> PROVIDED RECORDS

+++

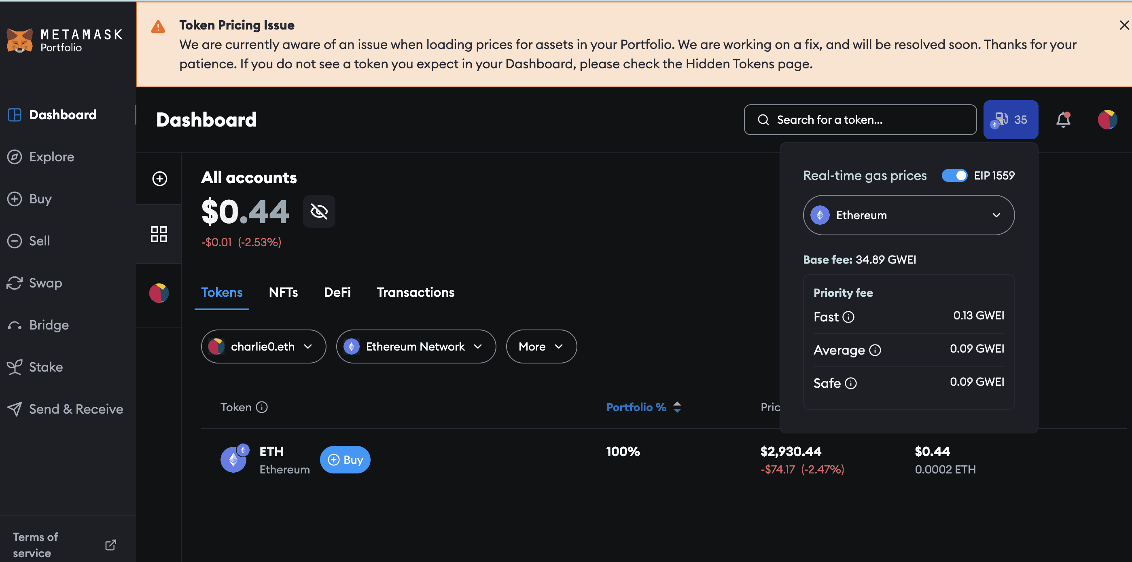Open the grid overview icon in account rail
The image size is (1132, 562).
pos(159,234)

+++

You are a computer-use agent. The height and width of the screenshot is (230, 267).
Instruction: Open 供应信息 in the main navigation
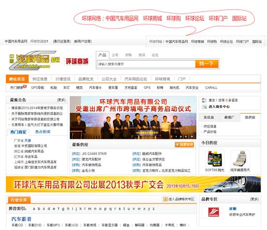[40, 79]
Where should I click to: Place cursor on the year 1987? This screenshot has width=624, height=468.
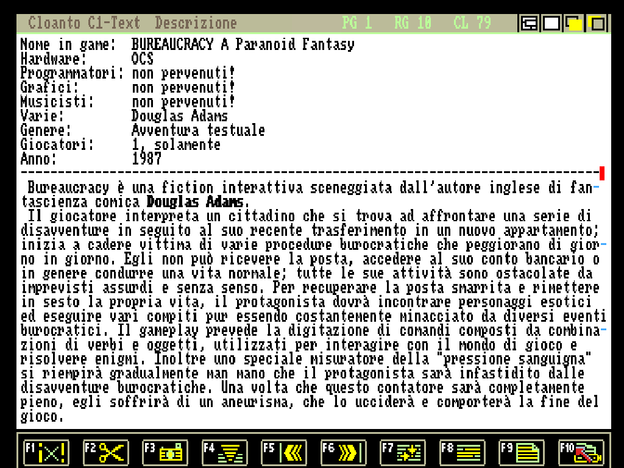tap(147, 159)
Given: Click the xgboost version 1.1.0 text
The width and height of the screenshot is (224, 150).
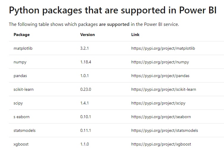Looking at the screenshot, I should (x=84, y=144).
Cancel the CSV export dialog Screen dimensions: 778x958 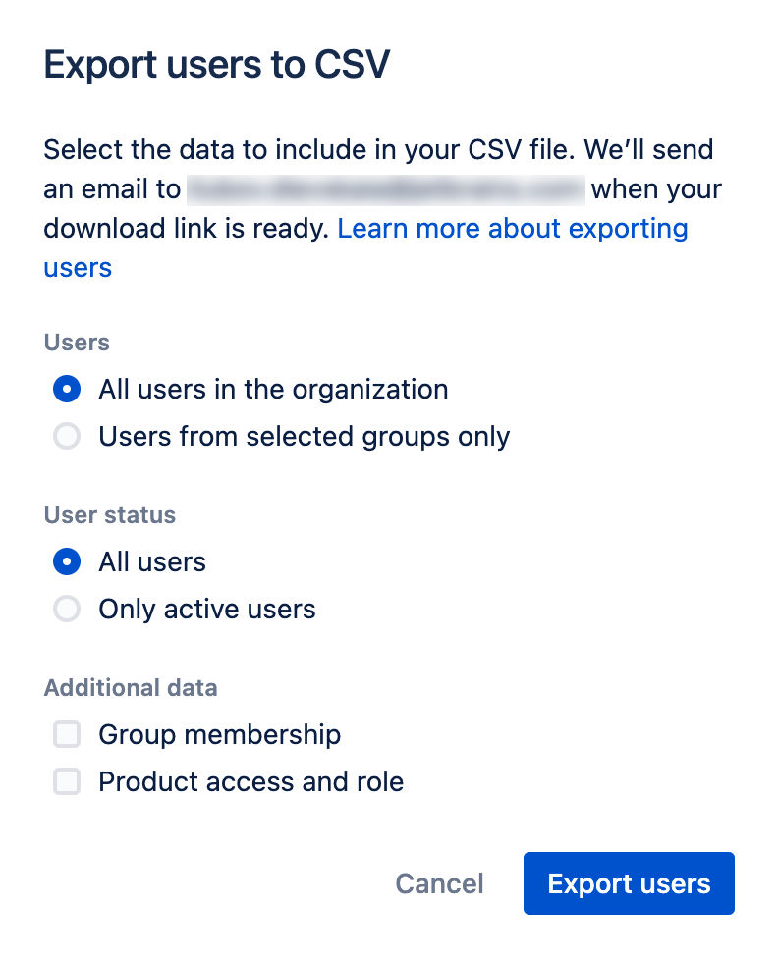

+++

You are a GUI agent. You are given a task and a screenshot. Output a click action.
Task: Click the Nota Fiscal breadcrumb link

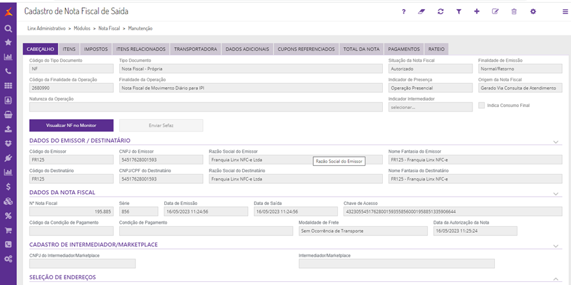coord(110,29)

+++

Print exactly the lines above that run from the one with "The width and" to the one with "Cancel the CSV", both included. No pictures.

> COMPLETED TASK
The width and height of the screenshot is (224, 150).
Looking at the screenshot, I should (x=84, y=144).
Cancel the CSV export dialog Screen dimensions: 778x958 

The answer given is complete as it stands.